Final Report – Charlotte: Building a Web Harvesting Service

Innovation Fund Report: University of Illinois Web Archives

August 12, 2013


Executive Summary


Using funds from an Innovation Grant, the University Archives and the Web Archives Advisory Committee hired graduate hourly employee Joe Torchedlo to capture University websites using the California Digital Library (CDL) Web Archiving Service (WAS), to assure the quality of the captured content, and to create metadata for the captured sites.


The contract covering the base WAS service is funded separately through the digital preservation budget.  The base service currently includes one TB of storage for capturing and preserving University-based websites, and additional storage can be purchased.


Working within a set of policy and procedure guidelines developed by the Web Archives Advisory Committee (and largely written by Digital Preservation Coordinator Tracy Popp), Torchedlo successfully captured, performed quality assurance for, and created metadata for 529 University sites and 421 Netfiles sites, comprising 104.2 gigabytes of data and 1,258,312 files.  Completing this work used $5,081.67 of the $12,000 allocated to this project, and we believe the approach used has resulted in a very cost-effective means to build a research collection of web content relating to the University of Illinois at Urbana-Champaign.  The model developed may also be useful as a template for developing subject-based research collections (using separate funding).


In the second stage of the pilot, the Web Archives Advisory Committee identified a subject-based project in order to assess the documentation produced in the first stage and a subject-based Web archives project. Steve Witt, head of the International and Area Studies Library, was asked to participate as he expressed interest in web archives.  In March 2013, Steve completed the proposal narrative and began harvesting content. This project is not covered in this report.


We recommend several actions to systematize the development of the University of Illinois Web Archives and to allow for review and development of additional subject-based web harvests.




  • Web archives services should be established as a permanent aspect of our collection preservation program.
  • Our experience with the WAS has convinced us it is the right platform for the foreseeable future.  It has sufficient safeguards moving forward if we decide to move to a different platform (our contract provides that CDL will provides use with the files in the preservation .warc format upon request and for a nominal fee.)
  • The University of Illinois continue to contract with CDL for the base WAS fee, that the base funding cover the cost of capturing and preserving University of Illinois sites, and that that fee should be paid on an indefinite basis out of the Collections/Digital Preservation budget.
  • Based on our assessment of how often the content of UIUC sites are updated, the project committee recommends each University site be captured biannually, in February and August, and the WAS incremental capture feature be used once it is made available. (This will result in much smaller capture sizes with full fidelity.  Only changed/new files are physically stored on disk.) With the exception of the public affairs website, more frequent captures would not seem to add value to the collection.
  • To maintain the future qualify of the web archives, it is recommended that hourly assistance be retained to cover capture maintenance, the addition of new sites, QA and metadata creation for University sites
    • For FY 2014, we recommend that this work be funded using the unused balance (approximately $7,000) from the Innovation Grant.
    • For FY 2015 and beyond, we recommend that the cost to maintain the service be covered by a permanent addition of $8,000 to the University Archives student wage budget, with funding used to hire a graduate hourly employee to maintain the crawls, seed new sites as they are developed, create/edit metadata, and perform quality assurance on the service.

## DATA
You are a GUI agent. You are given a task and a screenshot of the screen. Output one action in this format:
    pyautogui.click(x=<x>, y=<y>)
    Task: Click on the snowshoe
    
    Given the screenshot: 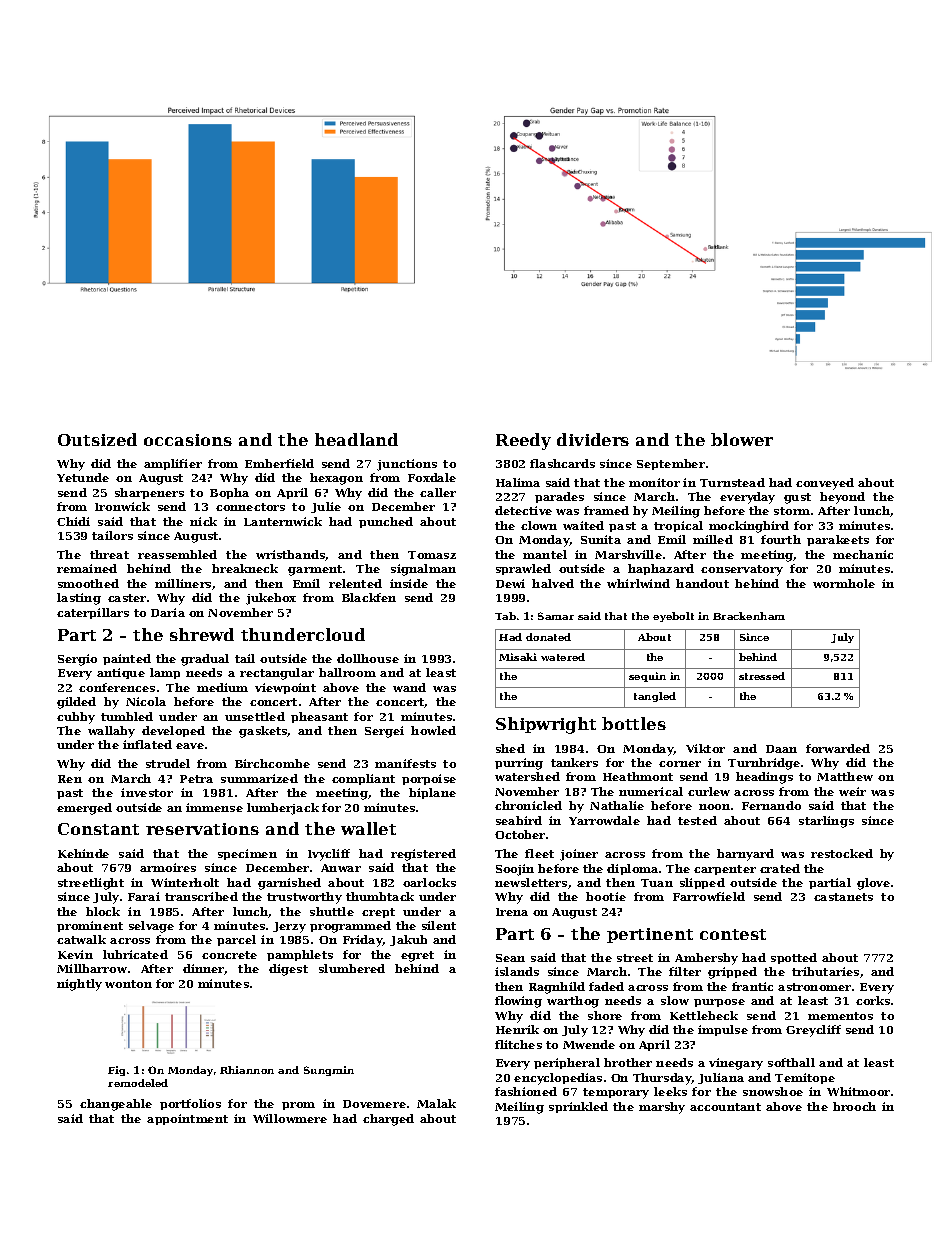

## EXERCISES
1. Name every person mentioned in the web harvesting report.
2. Quote everything in the web harvesting report from "In the second" down to "in this report.".
The material has no role in this work.

## RESULTS OF THE EXERCISE
1. Joe Torchedlo, Tracy Popp, Steve Witt

2.
In the second stage of the pilot, the Web Archives Advisory Committee identified a subject-based project in order to assess the documentation produced in the first stage and a subject-based Web archives project. Steve Witt, head of the International and Area Studies Library, was asked to participate as he expressed interest in web archives.  In March 2013, Steve completed the proposal narrative and began harvesting content. This project is not covered in this report.